Durante esta semana um assunto mórbido tomou conta da internet: o tal jogo da Baleia Azul. Como você já deve ter lido por aí, ele propõe cerca de 50 desafios para o participante, sendo que o último seria o de tirar a própria vida.

O jogo parece ter começado apenas como mais um boato, se assemelhando as histórias da Deep Web. Mas rapidamente se espalhou através de grupos fechados na internet. O caso começou a tomar grandes proporções nas ultimas semanas, apenas em Curitiba, na última terça-feira, foram registrados 8 tentativas de suicídios de adolescentes possivelmente ligadas ao jogo.

 

No meio de tudo isso, um designer e uma publicitária de São Paulo resolveram fazer algo a respeito:

 

Eles juntaram seus talentos e criaram a página Baleia Rosa. Onde diversos desafios são lançados. Porém, com o objetivo oposto do da Baleia Azul. A versão rosa do jogo pretende celebrar a vida, e não tirá-la.

 

“Estamos vivendo uma época de muita descrença, ódio, negatividade, impaciência, indiferença, incertezas. Nadando contra esta maré, sabemos que a internet pode ser uma poderosa ferramenta para reverter este quadro. Acreditamos que todos têm a capacidade de ajudar outras pessoas e construir o bem. Espalhe a baleia rosa por onde você for!”, diz o site do projeto.

 

A página, que foi lançada na última semana e já conta com mais de 160 mil curtidas, propõe uma espécie de corrente do bem entre os participantes.
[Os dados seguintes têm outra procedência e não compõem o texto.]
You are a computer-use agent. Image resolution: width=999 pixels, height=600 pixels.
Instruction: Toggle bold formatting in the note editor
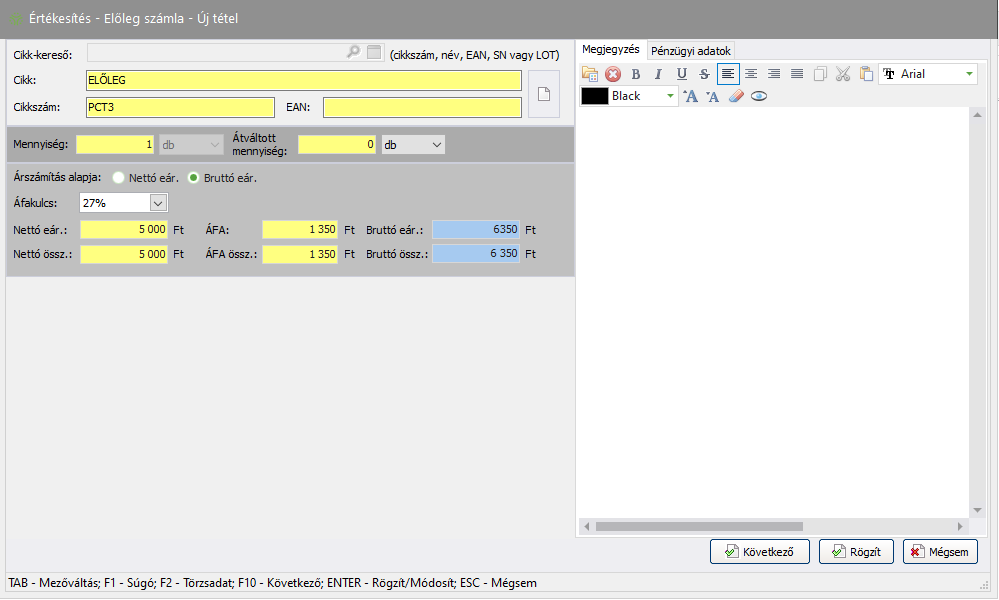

Após cumprir as tarefas, é preciso divulgá-las nas redes sociais, sempre com a hashtag #baleiarosa, fazendo com que o desafio se espalhe. Até o momento são 23 missões disponíveis.

 

A fanpage também passou a receber inúmeras mensagens de jovens pedindo ajuda. Por conta disso, os criadores acionaram uma psicóloga, que responde aos casos mais sérios.

 

“A gente quer que isso se espalhe cada vez mais. A nossa ideia é continuar essa corrente do bem e de mensagens positivas”, disse um dos criadores.

 

 

É importante lembrar que depressão é uma doença que precisa ser levada a sério. Segundo dados divulgados pela Organização Mundial da Saúde, ela afeta 11,5 milhões de pessoas no Brasil, o país com maior prevalência da doença na América Latina.

Se você precisa de ajuda, peça apoio para pessoas de sua confiança, procure um médico ou disk 141, o número do Centro de Valorização da Vida. Você não está sozinho, suicídio nunca é a solução!